The credit card company recently purchased a considerable amount of the company ahead of its IPO.

Visa Inc. has now taken a considerable stake in the Square Inc. mobile payments company, through shares purchased ahead of the initial public offering (IPO) at Square, according to a Security and Exchange Commission regulatory filing.

The financial services and credit card giant had purchased 4.19 million Class B shares back in 2011.

Those Class B shares do not trade publicly. That said, Square has revealed in its filing that Visa has the right to translate 3.52 million of those Class Bs into Class A shares. Should Visa choose to take advantage of that option, it would hold a 10 percent share of the mobile payments company. That would be only slightly smaller than the current largest stakeholder, Capital Research and Management Co, which owns a 12.4 percent slice of the company. Capital Research and Management is a massive L.A.-based mutual fund company.

Square has been finding its experience as a publicly offered mobile payments business to be quite challenging.

Square and Visa - Mobile PaymentsThe company’s IPO was back in November, at $9 per share. During the first day of trading, it saw a rise of 45 percent. However, since that time, it has been gradually slipping downward.

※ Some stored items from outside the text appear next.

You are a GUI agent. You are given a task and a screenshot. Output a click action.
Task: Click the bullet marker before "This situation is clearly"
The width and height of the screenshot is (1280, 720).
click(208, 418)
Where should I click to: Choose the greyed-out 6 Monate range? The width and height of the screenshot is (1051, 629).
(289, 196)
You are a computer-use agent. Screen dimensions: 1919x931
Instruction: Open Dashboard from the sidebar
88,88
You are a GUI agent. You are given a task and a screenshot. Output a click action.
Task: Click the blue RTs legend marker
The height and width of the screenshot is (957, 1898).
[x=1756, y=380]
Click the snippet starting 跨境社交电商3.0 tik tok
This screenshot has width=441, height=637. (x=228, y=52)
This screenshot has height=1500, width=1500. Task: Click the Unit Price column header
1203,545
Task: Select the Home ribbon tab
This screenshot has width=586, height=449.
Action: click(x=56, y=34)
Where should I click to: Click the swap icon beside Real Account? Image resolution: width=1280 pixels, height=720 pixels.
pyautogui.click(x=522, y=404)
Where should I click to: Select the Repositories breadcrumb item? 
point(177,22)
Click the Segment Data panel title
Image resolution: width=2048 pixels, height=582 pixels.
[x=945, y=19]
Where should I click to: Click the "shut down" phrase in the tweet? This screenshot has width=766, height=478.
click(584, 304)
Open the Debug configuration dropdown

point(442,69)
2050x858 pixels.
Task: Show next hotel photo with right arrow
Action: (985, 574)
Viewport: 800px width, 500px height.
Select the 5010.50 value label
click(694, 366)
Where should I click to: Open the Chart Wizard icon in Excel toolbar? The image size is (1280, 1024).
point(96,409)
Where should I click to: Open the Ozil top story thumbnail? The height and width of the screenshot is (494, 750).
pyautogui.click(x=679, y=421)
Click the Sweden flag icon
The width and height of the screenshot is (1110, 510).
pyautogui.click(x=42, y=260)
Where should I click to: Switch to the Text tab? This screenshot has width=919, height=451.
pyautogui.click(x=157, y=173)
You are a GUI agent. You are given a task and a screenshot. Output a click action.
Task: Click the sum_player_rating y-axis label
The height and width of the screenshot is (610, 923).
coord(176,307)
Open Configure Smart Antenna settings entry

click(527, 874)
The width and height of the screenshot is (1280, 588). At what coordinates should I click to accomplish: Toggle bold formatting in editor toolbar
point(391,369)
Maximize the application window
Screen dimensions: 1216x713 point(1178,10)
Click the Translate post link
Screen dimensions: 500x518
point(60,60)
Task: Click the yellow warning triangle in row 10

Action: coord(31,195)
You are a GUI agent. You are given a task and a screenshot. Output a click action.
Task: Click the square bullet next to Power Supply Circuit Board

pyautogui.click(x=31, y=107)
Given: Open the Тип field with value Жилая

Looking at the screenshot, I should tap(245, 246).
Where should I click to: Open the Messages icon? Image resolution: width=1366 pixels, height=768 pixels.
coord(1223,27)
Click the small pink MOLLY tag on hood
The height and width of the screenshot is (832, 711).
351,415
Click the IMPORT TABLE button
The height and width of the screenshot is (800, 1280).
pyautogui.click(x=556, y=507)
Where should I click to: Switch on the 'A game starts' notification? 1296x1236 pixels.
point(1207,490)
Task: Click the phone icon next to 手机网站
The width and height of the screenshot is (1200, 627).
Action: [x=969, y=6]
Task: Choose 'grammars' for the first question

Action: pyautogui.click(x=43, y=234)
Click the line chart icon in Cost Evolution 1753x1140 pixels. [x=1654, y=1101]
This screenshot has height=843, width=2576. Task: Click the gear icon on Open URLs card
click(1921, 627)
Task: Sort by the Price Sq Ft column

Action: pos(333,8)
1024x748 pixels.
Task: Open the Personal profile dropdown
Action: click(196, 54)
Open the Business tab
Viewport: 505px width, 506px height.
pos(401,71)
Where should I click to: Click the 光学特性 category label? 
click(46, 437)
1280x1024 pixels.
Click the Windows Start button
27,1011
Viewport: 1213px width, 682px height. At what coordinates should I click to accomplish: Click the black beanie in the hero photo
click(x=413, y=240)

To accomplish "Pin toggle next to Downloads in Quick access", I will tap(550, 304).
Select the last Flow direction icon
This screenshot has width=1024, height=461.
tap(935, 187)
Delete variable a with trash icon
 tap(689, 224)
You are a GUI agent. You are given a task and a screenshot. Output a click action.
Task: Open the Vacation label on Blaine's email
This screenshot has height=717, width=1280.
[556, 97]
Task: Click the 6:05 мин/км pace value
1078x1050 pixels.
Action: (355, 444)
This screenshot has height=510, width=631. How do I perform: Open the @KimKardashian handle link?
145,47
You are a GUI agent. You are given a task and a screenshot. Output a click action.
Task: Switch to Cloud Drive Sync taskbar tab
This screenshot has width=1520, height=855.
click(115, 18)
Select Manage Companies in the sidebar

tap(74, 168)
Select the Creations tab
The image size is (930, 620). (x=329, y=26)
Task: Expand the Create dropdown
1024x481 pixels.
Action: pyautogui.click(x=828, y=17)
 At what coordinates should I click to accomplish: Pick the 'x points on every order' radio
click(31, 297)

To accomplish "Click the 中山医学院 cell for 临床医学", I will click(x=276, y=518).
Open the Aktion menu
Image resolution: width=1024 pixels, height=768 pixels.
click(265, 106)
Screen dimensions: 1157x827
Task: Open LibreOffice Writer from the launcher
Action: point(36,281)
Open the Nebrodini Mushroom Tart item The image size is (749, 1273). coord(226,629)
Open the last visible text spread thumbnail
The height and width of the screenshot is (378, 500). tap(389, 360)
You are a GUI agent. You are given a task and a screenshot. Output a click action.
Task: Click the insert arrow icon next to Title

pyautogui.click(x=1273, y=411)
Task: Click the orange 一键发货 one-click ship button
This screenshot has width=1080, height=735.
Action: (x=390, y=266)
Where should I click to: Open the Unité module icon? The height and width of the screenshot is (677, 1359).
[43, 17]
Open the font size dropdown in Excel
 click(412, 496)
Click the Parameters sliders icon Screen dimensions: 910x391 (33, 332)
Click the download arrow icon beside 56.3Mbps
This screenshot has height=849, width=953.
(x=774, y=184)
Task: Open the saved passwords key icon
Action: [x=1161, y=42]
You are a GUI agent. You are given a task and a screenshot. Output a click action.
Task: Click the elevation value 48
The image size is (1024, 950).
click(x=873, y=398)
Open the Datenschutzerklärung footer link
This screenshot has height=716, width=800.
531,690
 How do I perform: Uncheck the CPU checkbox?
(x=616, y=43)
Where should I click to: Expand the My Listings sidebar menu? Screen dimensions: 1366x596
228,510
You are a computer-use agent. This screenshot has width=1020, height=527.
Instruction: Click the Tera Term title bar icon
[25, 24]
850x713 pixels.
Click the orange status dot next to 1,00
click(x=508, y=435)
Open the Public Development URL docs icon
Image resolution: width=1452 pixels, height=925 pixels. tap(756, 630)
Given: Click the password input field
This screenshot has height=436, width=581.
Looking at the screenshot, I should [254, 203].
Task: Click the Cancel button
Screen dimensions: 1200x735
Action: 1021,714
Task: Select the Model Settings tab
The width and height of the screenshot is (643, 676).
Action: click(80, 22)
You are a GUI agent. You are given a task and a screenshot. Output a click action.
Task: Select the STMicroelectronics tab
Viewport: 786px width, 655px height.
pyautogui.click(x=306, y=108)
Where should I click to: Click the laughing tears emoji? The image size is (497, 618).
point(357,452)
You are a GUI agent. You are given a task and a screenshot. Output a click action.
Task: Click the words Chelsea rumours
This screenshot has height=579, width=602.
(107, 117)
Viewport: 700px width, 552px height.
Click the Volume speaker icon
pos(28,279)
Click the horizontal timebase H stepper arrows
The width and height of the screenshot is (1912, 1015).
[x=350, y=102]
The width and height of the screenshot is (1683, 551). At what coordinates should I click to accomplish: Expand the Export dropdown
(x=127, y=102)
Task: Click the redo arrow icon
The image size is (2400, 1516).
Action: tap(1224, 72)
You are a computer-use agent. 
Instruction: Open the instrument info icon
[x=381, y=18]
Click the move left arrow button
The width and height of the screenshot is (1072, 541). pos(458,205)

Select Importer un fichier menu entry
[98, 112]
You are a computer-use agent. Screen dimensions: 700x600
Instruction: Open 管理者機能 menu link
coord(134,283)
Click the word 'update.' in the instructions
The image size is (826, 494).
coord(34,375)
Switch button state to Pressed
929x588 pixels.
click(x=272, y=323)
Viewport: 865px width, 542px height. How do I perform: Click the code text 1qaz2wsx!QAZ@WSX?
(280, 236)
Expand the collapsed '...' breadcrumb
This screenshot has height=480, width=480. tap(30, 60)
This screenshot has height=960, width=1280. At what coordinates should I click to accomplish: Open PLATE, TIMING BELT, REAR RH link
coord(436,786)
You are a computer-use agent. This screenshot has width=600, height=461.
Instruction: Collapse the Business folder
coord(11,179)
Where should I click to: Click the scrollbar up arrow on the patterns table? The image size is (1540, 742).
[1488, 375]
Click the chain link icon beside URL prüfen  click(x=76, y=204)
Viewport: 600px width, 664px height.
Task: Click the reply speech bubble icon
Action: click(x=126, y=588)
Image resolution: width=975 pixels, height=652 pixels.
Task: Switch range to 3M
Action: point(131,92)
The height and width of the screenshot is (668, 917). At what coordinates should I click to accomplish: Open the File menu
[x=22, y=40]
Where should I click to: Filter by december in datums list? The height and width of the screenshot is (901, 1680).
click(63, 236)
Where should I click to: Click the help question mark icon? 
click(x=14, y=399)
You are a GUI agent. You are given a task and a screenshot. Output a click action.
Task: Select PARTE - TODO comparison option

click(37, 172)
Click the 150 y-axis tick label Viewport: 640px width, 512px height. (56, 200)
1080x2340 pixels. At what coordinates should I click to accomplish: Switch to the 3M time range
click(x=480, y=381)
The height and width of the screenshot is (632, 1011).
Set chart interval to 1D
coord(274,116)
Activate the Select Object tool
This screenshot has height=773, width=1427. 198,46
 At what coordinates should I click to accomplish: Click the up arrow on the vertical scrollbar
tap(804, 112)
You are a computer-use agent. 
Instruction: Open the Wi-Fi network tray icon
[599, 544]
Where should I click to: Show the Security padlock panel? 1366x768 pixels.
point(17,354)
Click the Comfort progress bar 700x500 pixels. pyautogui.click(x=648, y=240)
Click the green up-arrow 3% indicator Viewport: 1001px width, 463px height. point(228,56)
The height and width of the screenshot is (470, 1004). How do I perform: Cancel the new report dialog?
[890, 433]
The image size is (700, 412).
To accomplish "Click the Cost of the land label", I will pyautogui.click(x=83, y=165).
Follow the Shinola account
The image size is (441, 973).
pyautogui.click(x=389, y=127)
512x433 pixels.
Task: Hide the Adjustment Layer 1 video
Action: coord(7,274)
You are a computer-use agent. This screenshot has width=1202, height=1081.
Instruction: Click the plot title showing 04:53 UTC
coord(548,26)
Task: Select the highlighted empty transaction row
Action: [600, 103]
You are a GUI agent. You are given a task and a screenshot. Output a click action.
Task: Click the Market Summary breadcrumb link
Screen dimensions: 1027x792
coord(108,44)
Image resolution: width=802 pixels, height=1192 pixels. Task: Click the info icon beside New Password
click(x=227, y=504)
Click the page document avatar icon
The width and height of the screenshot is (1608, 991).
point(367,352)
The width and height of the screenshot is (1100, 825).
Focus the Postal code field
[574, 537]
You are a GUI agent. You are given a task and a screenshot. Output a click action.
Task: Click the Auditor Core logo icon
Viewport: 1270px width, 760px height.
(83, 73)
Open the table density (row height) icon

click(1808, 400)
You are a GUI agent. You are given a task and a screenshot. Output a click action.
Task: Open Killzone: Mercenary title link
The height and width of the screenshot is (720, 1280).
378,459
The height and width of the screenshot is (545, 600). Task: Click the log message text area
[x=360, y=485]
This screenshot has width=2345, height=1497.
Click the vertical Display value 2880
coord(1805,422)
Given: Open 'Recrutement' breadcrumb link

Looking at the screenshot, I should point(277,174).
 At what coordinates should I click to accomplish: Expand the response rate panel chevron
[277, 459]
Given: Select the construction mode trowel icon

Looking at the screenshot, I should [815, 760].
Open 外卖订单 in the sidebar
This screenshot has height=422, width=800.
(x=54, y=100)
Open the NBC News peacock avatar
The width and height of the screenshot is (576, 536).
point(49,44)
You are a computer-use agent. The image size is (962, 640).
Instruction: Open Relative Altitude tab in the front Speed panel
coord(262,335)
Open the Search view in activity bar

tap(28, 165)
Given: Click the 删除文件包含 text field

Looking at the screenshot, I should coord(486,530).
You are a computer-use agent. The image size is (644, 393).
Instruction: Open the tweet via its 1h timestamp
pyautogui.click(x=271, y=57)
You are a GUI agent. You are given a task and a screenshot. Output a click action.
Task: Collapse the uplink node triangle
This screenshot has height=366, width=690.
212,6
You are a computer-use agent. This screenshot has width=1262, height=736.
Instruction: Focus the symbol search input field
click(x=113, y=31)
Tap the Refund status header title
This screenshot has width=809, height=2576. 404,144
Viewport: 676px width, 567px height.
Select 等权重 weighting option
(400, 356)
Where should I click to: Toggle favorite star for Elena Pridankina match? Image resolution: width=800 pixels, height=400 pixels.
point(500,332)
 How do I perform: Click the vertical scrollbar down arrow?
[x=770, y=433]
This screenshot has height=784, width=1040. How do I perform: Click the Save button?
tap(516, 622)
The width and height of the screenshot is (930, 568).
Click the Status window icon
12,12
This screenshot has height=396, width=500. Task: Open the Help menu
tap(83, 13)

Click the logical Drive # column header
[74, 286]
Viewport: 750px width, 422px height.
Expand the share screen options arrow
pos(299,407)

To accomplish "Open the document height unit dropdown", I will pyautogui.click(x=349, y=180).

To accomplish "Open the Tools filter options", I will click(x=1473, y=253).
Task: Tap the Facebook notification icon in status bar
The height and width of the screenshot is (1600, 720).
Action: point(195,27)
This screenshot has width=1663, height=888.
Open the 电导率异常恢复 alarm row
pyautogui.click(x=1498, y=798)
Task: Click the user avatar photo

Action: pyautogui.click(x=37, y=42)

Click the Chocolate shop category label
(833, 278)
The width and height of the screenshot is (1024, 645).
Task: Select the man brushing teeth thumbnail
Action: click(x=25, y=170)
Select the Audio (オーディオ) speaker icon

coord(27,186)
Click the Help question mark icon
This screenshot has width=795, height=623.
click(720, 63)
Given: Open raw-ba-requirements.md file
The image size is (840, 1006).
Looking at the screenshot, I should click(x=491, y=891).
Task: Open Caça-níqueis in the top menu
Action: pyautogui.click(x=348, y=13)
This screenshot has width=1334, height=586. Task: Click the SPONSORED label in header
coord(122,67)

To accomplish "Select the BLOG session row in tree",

Square offers a plastic “dongle” that attaches to mobile phones and tablets in order to make it possible to accept credit card payments. This makes it possible for small businesses, restaurants, tiny retailers, and sellers at arts and crafts festivals and farmer’s markets the opportunity to receive payments through credit card swipes and mobile technology. The CEO at Square is Jack Dorsey, who is also well known for being the chief exec at Twitter.

Square makes its money by charging a payment processing fee. Before the November 2015 IPO, Square had reported that it experienced $154 million in losses during 2014, on $850 million in revenues.

Mobile payments are an exceptionally rapidly growing business and are arriving in a number of different forms. While some allow mobile devices to be converted into a kind of portable point of sale terminal, others transform a smartphone into a wallet that can be used on the consumer-side.